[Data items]
<<<<

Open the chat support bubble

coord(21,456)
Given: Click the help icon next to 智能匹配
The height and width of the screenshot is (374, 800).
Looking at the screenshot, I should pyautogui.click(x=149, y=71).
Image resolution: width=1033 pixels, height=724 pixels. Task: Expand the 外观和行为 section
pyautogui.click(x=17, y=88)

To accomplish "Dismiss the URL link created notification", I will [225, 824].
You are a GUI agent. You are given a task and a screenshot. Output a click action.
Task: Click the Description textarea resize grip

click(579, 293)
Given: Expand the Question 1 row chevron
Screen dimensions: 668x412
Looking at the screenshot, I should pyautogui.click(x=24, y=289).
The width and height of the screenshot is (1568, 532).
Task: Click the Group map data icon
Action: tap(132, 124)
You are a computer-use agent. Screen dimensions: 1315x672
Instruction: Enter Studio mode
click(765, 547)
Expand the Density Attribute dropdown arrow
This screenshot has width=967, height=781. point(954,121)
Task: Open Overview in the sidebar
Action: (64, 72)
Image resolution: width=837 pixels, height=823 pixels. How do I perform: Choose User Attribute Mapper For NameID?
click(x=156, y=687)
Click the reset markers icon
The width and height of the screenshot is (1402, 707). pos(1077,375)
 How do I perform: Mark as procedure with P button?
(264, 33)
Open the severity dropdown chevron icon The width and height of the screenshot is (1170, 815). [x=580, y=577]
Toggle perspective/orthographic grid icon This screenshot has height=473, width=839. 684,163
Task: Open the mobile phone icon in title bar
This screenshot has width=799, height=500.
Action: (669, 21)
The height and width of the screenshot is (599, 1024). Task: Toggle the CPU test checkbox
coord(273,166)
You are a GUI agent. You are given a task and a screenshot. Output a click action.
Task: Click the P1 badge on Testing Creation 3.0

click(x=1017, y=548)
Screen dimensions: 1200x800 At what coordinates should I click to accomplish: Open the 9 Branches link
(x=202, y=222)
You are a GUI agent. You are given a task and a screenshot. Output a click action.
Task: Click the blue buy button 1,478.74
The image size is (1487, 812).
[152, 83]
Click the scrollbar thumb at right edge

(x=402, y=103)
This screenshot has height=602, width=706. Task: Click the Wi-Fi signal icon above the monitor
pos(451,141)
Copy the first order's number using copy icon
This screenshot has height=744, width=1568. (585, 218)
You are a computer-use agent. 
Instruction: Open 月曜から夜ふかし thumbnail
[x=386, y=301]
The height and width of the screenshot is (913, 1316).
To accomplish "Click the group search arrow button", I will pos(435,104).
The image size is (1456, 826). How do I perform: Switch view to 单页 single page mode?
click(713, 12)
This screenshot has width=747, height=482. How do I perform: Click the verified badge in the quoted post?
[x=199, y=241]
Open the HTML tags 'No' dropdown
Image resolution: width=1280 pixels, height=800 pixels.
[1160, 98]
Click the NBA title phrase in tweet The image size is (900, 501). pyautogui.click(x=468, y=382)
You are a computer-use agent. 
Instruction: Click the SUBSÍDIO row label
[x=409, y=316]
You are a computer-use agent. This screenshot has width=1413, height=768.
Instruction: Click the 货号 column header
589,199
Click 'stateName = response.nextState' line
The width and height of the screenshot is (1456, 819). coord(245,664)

>>>>

Please go through the data items above and swap every "computer-use agent" for "desktop automation agent", leaving everything else unchanged.

Open the chat support bubble

coord(21,456)
Given: Click the help icon next to 智能匹配
The height and width of the screenshot is (374, 800).
Looking at the screenshot, I should pyautogui.click(x=149, y=71).
Image resolution: width=1033 pixels, height=724 pixels. Task: Expand the 外观和行为 section
pyautogui.click(x=17, y=88)

To accomplish "Dismiss the URL link created notification", I will [225, 824].
You are a GUI agent. You are given a task and a screenshot. Output a click action.
Task: Click the Description textarea resize grip

click(579, 293)
Given: Expand the Question 1 row chevron
Screen dimensions: 668x412
Looking at the screenshot, I should pyautogui.click(x=24, y=289).
The width and height of the screenshot is (1568, 532).
Task: Click the Group map data icon
Action: tap(132, 124)
You are a desktop automation agent. Screen dimensions: 1315x672
Instruction: Enter Studio mode
click(765, 547)
Expand the Density Attribute dropdown arrow
This screenshot has width=967, height=781. point(954,121)
Task: Open Overview in the sidebar
Action: (64, 72)
Image resolution: width=837 pixels, height=823 pixels. How do I perform: Choose User Attribute Mapper For NameID?
click(x=156, y=687)
Click the reset markers icon
The width and height of the screenshot is (1402, 707). pos(1077,375)
 How do I perform: Mark as procedure with P button?
(264, 33)
Open the severity dropdown chevron icon The width and height of the screenshot is (1170, 815). [x=580, y=577]
Toggle perspective/orthographic grid icon This screenshot has height=473, width=839. 684,163
Task: Open the mobile phone icon in title bar
This screenshot has width=799, height=500.
Action: (669, 21)
The height and width of the screenshot is (599, 1024). Task: Toggle the CPU test checkbox
coord(273,166)
You are a GUI agent. You are given a task and a screenshot. Output a click action.
Task: Click the P1 badge on Testing Creation 3.0

click(x=1017, y=548)
Screen dimensions: 1200x800 At what coordinates should I click to accomplish: Open the 9 Branches link
(x=202, y=222)
You are a GUI agent. You are given a task and a screenshot. Output a click action.
Task: Click the blue buy button 1,478.74
The image size is (1487, 812).
[152, 83]
Click the scrollbar thumb at right edge

(x=402, y=103)
This screenshot has height=602, width=706. Task: Click the Wi-Fi signal icon above the monitor
pos(451,141)
Copy the first order's number using copy icon
This screenshot has height=744, width=1568. (585, 218)
You are a desktop automation agent. 
Instruction: Open 月曜から夜ふかし thumbnail
[x=386, y=301]
The height and width of the screenshot is (913, 1316).
To accomplish "Click the group search arrow button", I will pos(435,104).
The image size is (1456, 826). How do I perform: Switch view to 单页 single page mode?
click(713, 12)
This screenshot has width=747, height=482. How do I perform: Click the verified badge in the quoted post?
[x=199, y=241]
Open the HTML tags 'No' dropdown
Image resolution: width=1280 pixels, height=800 pixels.
[1160, 98]
Click the NBA title phrase in tweet The image size is (900, 501). pyautogui.click(x=468, y=382)
You are a desktop automation agent. 
Instruction: Click the SUBSÍDIO row label
[x=409, y=316]
You are a desktop automation agent. This screenshot has width=1413, height=768.
Instruction: Click the 货号 column header
589,199
Click 'stateName = response.nextState' line
The width and height of the screenshot is (1456, 819). coord(245,664)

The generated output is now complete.